Dataset entries:
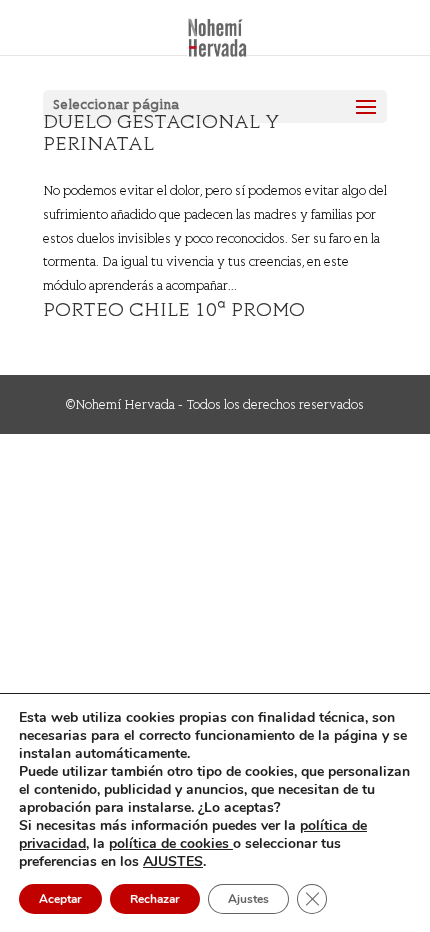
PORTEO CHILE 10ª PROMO (174, 311)
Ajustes (248, 899)
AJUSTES (173, 862)
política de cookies (171, 843)
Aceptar (60, 899)
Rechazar (155, 899)
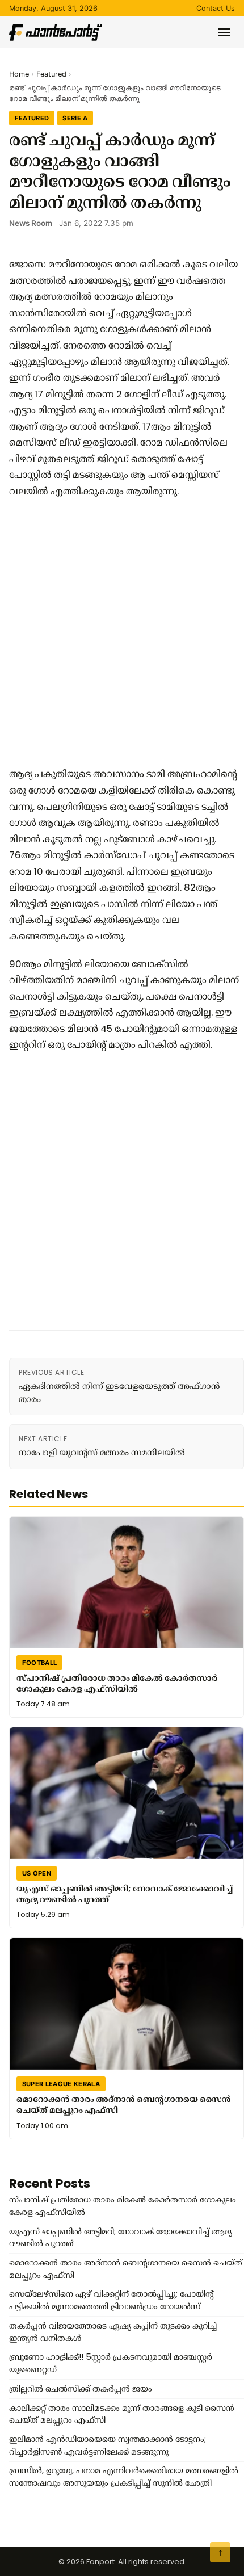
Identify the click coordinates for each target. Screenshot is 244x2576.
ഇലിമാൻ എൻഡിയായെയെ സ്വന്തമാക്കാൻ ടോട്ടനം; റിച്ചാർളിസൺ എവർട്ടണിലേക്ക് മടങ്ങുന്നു (107, 2445)
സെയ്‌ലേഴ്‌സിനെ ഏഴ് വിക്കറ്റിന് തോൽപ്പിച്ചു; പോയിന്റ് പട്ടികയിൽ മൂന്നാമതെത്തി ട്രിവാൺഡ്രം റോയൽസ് (111, 2300)
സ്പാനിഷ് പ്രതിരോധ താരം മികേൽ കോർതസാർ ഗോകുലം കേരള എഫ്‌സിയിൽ (116, 1683)
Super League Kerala (61, 2084)
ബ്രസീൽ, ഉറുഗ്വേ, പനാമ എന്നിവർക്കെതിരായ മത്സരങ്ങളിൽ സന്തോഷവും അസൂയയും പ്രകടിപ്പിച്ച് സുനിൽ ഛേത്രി (123, 2477)
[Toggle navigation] (224, 32)
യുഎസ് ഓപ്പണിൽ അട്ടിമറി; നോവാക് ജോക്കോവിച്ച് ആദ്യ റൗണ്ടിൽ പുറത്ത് (124, 1894)
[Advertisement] (122, 632)
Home (19, 74)
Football (39, 1663)
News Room (30, 223)
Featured (51, 74)
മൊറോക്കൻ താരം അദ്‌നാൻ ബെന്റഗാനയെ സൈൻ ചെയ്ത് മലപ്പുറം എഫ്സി (123, 2104)
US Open (36, 1873)
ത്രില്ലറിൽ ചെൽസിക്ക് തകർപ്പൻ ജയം (80, 2388)
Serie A (74, 118)
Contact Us (215, 8)
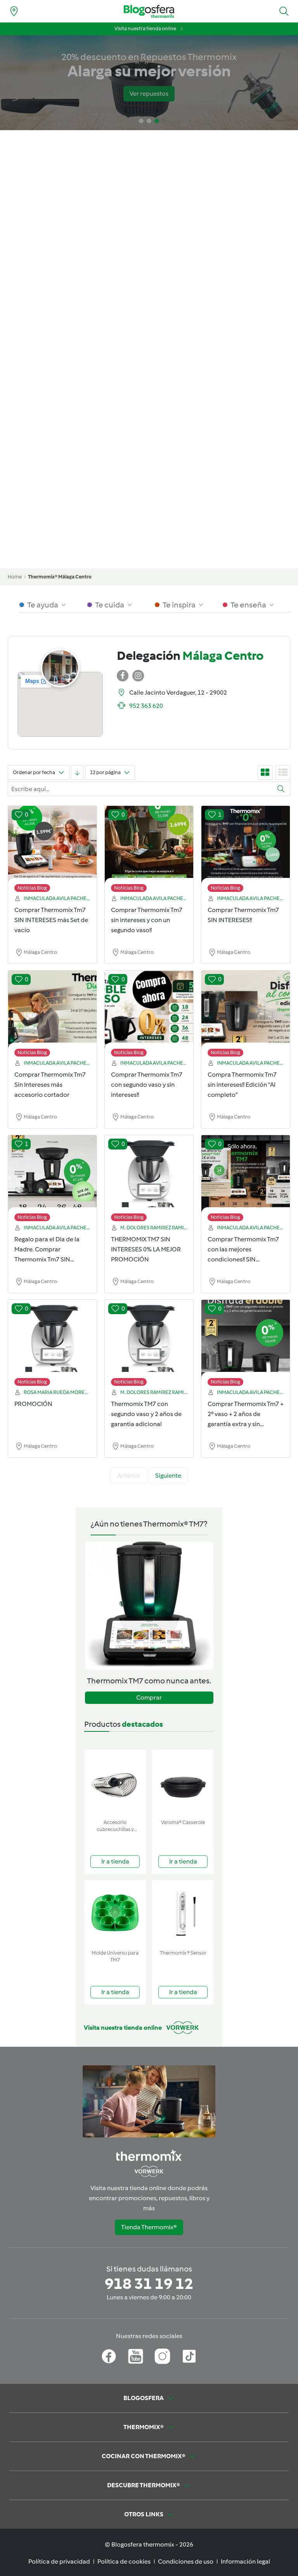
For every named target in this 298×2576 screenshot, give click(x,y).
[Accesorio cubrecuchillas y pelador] (115, 1783)
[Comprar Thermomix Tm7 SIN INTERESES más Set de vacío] (52, 850)
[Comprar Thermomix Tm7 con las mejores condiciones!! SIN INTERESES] (245, 1180)
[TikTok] (189, 2356)
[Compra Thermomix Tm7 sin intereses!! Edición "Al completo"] (245, 1015)
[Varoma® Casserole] (183, 1783)
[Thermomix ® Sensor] (183, 1913)
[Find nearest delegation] (14, 11)
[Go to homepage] (149, 11)
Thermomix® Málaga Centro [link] (60, 577)
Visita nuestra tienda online (145, 28)
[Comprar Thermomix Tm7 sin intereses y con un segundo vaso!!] (149, 850)
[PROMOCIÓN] (52, 1344)
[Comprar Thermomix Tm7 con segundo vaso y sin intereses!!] (149, 1015)
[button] (284, 11)
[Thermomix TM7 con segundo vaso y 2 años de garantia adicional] (149, 1344)
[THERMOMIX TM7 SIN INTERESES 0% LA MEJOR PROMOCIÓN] (149, 1180)
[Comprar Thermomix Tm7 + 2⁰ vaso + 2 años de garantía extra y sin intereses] (245, 1344)
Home (15, 577)
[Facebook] (109, 2356)
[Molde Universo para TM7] (115, 1913)
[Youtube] (135, 2356)
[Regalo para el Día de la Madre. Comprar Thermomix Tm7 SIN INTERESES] (52, 1180)
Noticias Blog (32, 888)
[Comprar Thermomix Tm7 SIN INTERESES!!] (245, 850)
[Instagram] (162, 2356)
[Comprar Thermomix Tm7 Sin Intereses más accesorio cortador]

● **WORK ITEM**: Copy out every line from the data above that has "segundo" in it.

● **SOLVED PROBLEM**:
[Comprar Thermomix Tm7 sin intereses y con un segundo vaso!!] (149, 850)
[Comprar Thermomix Tm7 con segundo vaso y sin intereses!!] (149, 1015)
[Thermomix TM7 con segundo vaso y 2 años de garantia adicional] (149, 1344)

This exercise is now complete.